## Exercise aim
Take the records underneath and set them down exactly.

Collected data entries:
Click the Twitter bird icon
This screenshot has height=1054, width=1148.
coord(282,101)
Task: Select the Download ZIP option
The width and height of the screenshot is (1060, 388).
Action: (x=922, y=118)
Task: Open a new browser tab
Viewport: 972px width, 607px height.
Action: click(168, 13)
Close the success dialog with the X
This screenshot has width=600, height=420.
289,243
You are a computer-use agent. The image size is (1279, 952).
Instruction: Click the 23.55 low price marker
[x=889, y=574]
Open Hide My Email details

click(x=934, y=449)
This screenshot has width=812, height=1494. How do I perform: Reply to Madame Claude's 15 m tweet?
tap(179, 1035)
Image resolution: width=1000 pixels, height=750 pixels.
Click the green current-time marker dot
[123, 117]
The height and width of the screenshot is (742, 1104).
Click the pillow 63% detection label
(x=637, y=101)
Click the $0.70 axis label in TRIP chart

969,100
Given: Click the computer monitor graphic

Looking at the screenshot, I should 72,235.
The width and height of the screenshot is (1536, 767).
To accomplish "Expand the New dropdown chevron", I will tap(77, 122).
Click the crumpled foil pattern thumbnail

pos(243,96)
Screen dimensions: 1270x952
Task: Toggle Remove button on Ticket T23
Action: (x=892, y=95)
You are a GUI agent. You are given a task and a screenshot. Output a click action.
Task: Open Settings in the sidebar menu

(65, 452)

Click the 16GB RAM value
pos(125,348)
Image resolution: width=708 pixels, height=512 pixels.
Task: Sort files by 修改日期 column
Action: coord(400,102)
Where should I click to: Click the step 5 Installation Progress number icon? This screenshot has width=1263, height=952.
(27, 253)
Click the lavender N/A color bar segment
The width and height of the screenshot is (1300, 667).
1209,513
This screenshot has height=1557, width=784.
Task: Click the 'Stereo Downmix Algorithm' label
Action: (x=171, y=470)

## Written solution
Click the Twitter bird icon
This screenshot has height=1054, width=1148.
coord(282,101)
Task: Select the Download ZIP option
The width and height of the screenshot is (1060, 388).
Action: (x=922, y=118)
Task: Open a new browser tab
Viewport: 972px width, 607px height.
Action: click(168, 13)
Close the success dialog with the X
This screenshot has width=600, height=420.
289,243
You are a computer-use agent. The image size is (1279, 952).
Instruction: Click the 23.55 low price marker
[x=889, y=574]
Open Hide My Email details

click(x=934, y=449)
This screenshot has width=812, height=1494. How do I perform: Reply to Madame Claude's 15 m tweet?
tap(179, 1035)
Image resolution: width=1000 pixels, height=750 pixels.
Click the green current-time marker dot
[123, 117]
The height and width of the screenshot is (742, 1104).
Click the pillow 63% detection label
(x=637, y=101)
Click the $0.70 axis label in TRIP chart

969,100
Given: Click the computer monitor graphic

Looking at the screenshot, I should 72,235.
The width and height of the screenshot is (1536, 767).
To accomplish "Expand the New dropdown chevron", I will tap(77, 122).
Click the crumpled foil pattern thumbnail

pos(243,96)
Screen dimensions: 1270x952
Task: Toggle Remove button on Ticket T23
Action: (x=892, y=95)
You are a GUI agent. You are given a task and a screenshot. Output a click action.
Task: Open Settings in the sidebar menu

(65, 452)

Click the 16GB RAM value
pos(125,348)
Image resolution: width=708 pixels, height=512 pixels.
Task: Sort files by 修改日期 column
Action: coord(400,102)
Where should I click to: Click the step 5 Installation Progress number icon? This screenshot has width=1263, height=952.
(27, 253)
Click the lavender N/A color bar segment
The width and height of the screenshot is (1300, 667).
1209,513
This screenshot has height=1557, width=784.
Task: Click the 'Stereo Downmix Algorithm' label
Action: (x=171, y=470)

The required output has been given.